After a quiet night at our secluded gorge campsite at Willow Waters we proceeded further north to the iconic Wilpena Pound area of the Flinders Ranges where the peaks reach over 1000m in altitude and feature some magnificent quartzite cliffs, our first views of these being the Elder Range to the west of the road.
A view of the Elder Range on the road from Hawker to Wilpena
Our first walk in the area was up to the Arkaroo Rock aboriginal art site – an easy 2 hour circuit. The art site lies on the outer edge of Wilpena Pound – a curious almost crater shaped formation in the Ikara – Flinders Ranges National Park. The Ikara part of the park’s name was added in 2016 which means meeting place in the local Adnyamthanha language.
A sign at the start of the walk features the folklore story of how the Wilpena Pound was formed and some interesting verse highlighting how aboriginals suffered when farming commenced in the area.
Walking up to the art site it was good to see some indigenous wildlife – a small perentie lizard
The art site itself is in a large wind scoured boulder. Unfortunately there is no explanation of what the symbols might mean, but we thought that some of them appeared to be depicting planes and rockets. Although the former Woomera Rocket testing range is about 500km to the north west, it is unlikely that this is linked to this art as some of it has been estimated to be about 8000 years old.
After Arkaroo Rock, we stopped for lunch and a selfie (the old fashioned type using the self timer not a stick) at the Rawson Bluff lookout before heading to our campsite for the next 3 nights at bush camp on the Willow Springs sheep station.

• _EXTRACTED RECORDS_:

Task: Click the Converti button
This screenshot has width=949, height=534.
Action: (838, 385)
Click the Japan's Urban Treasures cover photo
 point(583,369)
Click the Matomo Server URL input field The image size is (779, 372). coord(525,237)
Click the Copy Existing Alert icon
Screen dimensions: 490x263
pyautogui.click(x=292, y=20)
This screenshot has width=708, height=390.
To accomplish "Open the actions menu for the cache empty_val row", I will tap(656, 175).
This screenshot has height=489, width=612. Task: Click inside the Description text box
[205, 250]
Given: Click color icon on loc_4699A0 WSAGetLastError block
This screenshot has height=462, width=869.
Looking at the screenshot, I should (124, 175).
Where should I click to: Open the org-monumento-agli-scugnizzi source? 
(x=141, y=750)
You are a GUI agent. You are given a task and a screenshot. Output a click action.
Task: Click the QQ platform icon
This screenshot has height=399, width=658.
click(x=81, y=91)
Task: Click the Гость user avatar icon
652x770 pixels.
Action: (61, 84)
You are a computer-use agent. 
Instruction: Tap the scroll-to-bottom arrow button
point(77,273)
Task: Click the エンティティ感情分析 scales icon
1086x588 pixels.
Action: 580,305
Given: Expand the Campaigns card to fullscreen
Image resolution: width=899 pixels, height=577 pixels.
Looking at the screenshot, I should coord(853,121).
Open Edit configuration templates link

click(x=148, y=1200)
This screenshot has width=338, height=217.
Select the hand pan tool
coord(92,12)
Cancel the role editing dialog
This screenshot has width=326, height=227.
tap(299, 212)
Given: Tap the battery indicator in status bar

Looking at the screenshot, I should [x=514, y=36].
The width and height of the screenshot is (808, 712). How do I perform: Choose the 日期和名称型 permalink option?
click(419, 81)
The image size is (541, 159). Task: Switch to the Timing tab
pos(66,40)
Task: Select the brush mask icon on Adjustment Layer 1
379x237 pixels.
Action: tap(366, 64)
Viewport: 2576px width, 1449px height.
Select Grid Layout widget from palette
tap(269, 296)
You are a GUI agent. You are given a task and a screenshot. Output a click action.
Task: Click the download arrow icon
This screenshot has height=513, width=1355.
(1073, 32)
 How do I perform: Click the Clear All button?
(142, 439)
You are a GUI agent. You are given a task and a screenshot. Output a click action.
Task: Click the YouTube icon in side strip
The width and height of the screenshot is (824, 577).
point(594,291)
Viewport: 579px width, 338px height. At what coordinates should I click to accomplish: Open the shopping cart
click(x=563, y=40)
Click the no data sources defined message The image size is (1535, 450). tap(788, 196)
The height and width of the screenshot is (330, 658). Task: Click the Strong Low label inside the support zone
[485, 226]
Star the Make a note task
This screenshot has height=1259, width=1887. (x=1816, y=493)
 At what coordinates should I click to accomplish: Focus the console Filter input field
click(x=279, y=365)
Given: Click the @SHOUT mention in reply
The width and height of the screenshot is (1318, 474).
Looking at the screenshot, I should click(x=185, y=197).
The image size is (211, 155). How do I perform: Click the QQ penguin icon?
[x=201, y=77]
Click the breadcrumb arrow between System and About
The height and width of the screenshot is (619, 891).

• _EXERCISE 1_: Please repeat the rows verbatim, starting at the line containing "Where should I" and ending at the line containing "Action: tap(366, 64)", with both of those lines included.
• _EXERCISE 2_: Go on with the Flinders Ranges travel account from the point where it stops.

• _RESPONSE 1_:
Where should I click to: Open the org-monumento-agli-scugnizzi source? 
(x=141, y=750)
You are a GUI agent. You are given a task and a screenshot. Output a click action.
Task: Click the QQ platform icon
This screenshot has height=399, width=658.
click(x=81, y=91)
Task: Click the Гость user avatar icon
652x770 pixels.
Action: (61, 84)
You are a computer-use agent. 
Instruction: Tap the scroll-to-bottom arrow button
point(77,273)
Task: Click the エンティティ感情分析 scales icon
1086x588 pixels.
Action: 580,305
Given: Expand the Campaigns card to fullscreen
Image resolution: width=899 pixels, height=577 pixels.
Looking at the screenshot, I should coord(853,121).
Open Edit configuration templates link

click(x=148, y=1200)
This screenshot has width=338, height=217.
Select the hand pan tool
coord(92,12)
Cancel the role editing dialog
This screenshot has width=326, height=227.
tap(299, 212)
Given: Tap the battery indicator in status bar

Looking at the screenshot, I should [x=514, y=36].
The width and height of the screenshot is (808, 712). How do I perform: Choose the 日期和名称型 permalink option?
click(419, 81)
The image size is (541, 159). Task: Switch to the Timing tab
pos(66,40)
Task: Select the brush mask icon on Adjustment Layer 1
379x237 pixels.
Action: tap(366, 64)

• _RESPONSE 2_:
The Willow Springs Station has a beautiful piece of artwork at the gate built from old windmill blades.
After setting up camp at Willow Springs, we drove up to Stokes Lookout to watch the sunset. The lookout offers 360 degree views over the Chase Range to the east and over to Wilpena Pound in the west. It also features a 3D model of Wilpena pound showing its interesting crater-like shape.
The Chase Range (LHS) and Wilpena Pound and Model
As we had climbed St Mary’s Peak 10 years ago, we decided to visit another peak on Wilpena Pound with the awkward name of Mt Ohlssen-Bagge.
While we set off early to ensure we were not climbing in the heat of the day, it turned out to be pretty cold on top. It was a good thing we had the sleeping bag and air mattress to have a comfortable nap after brunch on the summit
After a final summit selfie we headed back down. I spotted a peregrine falcon on the way down as well as this beautiful dragon basking on a rock.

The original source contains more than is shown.